# [Excerpted records]
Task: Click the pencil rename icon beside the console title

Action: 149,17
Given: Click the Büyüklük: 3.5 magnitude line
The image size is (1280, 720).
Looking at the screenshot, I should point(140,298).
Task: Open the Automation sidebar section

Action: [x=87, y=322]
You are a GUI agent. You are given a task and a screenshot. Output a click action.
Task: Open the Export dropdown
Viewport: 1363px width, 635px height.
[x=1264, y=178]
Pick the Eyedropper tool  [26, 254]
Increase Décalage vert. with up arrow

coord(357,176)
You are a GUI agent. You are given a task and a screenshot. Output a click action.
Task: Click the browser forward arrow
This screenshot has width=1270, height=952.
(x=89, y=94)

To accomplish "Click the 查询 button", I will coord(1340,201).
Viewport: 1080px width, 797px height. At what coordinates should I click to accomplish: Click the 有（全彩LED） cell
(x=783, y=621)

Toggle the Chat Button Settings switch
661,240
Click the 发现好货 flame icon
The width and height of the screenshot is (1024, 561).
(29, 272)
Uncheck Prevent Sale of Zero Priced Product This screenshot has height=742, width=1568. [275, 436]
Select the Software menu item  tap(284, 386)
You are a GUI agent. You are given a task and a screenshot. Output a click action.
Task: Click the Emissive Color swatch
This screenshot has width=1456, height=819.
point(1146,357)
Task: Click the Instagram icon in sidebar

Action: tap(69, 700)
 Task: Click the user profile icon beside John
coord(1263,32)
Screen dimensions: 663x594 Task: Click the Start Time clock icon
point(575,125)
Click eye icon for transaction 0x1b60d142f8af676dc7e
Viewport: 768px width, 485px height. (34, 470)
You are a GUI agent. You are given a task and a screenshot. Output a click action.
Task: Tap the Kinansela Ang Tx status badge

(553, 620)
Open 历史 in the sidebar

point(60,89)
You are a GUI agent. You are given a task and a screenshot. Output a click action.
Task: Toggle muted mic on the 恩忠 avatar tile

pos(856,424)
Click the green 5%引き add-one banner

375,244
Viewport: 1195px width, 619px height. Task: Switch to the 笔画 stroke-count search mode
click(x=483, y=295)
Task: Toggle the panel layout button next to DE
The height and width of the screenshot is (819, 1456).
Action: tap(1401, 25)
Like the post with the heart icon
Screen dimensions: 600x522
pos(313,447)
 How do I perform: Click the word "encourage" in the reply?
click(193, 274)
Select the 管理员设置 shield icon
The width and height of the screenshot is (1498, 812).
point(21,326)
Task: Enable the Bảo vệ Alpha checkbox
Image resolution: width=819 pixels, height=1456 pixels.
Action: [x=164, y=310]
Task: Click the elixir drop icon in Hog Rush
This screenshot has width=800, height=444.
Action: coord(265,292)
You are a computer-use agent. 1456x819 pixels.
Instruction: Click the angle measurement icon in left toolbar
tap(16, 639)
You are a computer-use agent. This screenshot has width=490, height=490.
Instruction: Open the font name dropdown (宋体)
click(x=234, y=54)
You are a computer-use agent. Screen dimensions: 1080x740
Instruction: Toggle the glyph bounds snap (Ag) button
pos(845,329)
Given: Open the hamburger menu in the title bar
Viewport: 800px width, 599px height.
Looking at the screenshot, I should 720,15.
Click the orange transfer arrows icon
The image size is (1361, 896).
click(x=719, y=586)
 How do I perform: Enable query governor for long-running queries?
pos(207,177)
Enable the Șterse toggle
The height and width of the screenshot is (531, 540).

# [Task brief]
Copy out the records above again with every line unchanged.

# [Answer to this exercise]
Task: Click the pencil rename icon beside the console title

Action: 149,17
Given: Click the Büyüklük: 3.5 magnitude line
The image size is (1280, 720).
Looking at the screenshot, I should point(140,298).
Task: Open the Automation sidebar section

Action: [x=87, y=322]
You are a GUI agent. You are given a task and a screenshot. Output a click action.
Task: Open the Export dropdown
Viewport: 1363px width, 635px height.
[x=1264, y=178]
Pick the Eyedropper tool  [26, 254]
Increase Décalage vert. with up arrow

coord(357,176)
You are a GUI agent. You are given a task and a screenshot. Output a click action.
Task: Click the browser forward arrow
This screenshot has width=1270, height=952.
(x=89, y=94)

To accomplish "Click the 查询 button", I will coord(1340,201).
Viewport: 1080px width, 797px height. At what coordinates should I click to accomplish: Click the 有（全彩LED） cell
(x=783, y=621)

Toggle the Chat Button Settings switch
661,240
Click the 发现好货 flame icon
The width and height of the screenshot is (1024, 561).
(29, 272)
Uncheck Prevent Sale of Zero Priced Product This screenshot has height=742, width=1568. [275, 436]
Select the Software menu item  tap(284, 386)
You are a GUI agent. You are given a task and a screenshot. Output a click action.
Task: Click the Emissive Color swatch
This screenshot has width=1456, height=819.
point(1146,357)
Task: Click the Instagram icon in sidebar

Action: tap(69, 700)
 Task: Click the user profile icon beside John
coord(1263,32)
Screen dimensions: 663x594 Task: Click the Start Time clock icon
point(575,125)
Click eye icon for transaction 0x1b60d142f8af676dc7e
Viewport: 768px width, 485px height. (34, 470)
You are a GUI agent. You are given a task and a screenshot. Output a click action.
Task: Tap the Kinansela Ang Tx status badge

(553, 620)
Open 历史 in the sidebar

point(60,89)
You are a GUI agent. You are given a task and a screenshot. Output a click action.
Task: Toggle muted mic on the 恩忠 avatar tile

pos(856,424)
Click the green 5%引き add-one banner

375,244
Viewport: 1195px width, 619px height. Task: Switch to the 笔画 stroke-count search mode
click(x=483, y=295)
Task: Toggle the panel layout button next to DE
The height and width of the screenshot is (819, 1456).
Action: tap(1401, 25)
Like the post with the heart icon
Screen dimensions: 600x522
pos(313,447)
 How do I perform: Click the word "encourage" in the reply?
click(193, 274)
Select the 管理员设置 shield icon
The width and height of the screenshot is (1498, 812).
point(21,326)
Task: Enable the Bảo vệ Alpha checkbox
Image resolution: width=819 pixels, height=1456 pixels.
Action: [x=164, y=310]
Task: Click the elixir drop icon in Hog Rush
This screenshot has width=800, height=444.
Action: coord(265,292)
You are a computer-use agent. 1456x819 pixels.
Instruction: Click the angle measurement icon in left toolbar
tap(16, 639)
You are a computer-use agent. This screenshot has width=490, height=490.
Instruction: Open the font name dropdown (宋体)
click(x=234, y=54)
You are a computer-use agent. Screen dimensions: 1080x740
Instruction: Toggle the glyph bounds snap (Ag) button
pos(845,329)
Given: Open the hamburger menu in the title bar
Viewport: 800px width, 599px height.
Looking at the screenshot, I should 720,15.
Click the orange transfer arrows icon
The image size is (1361, 896).
click(x=719, y=586)
 How do I perform: Enable query governor for long-running queries?
pos(207,177)
Enable the Șterse toggle
The height and width of the screenshot is (531, 540).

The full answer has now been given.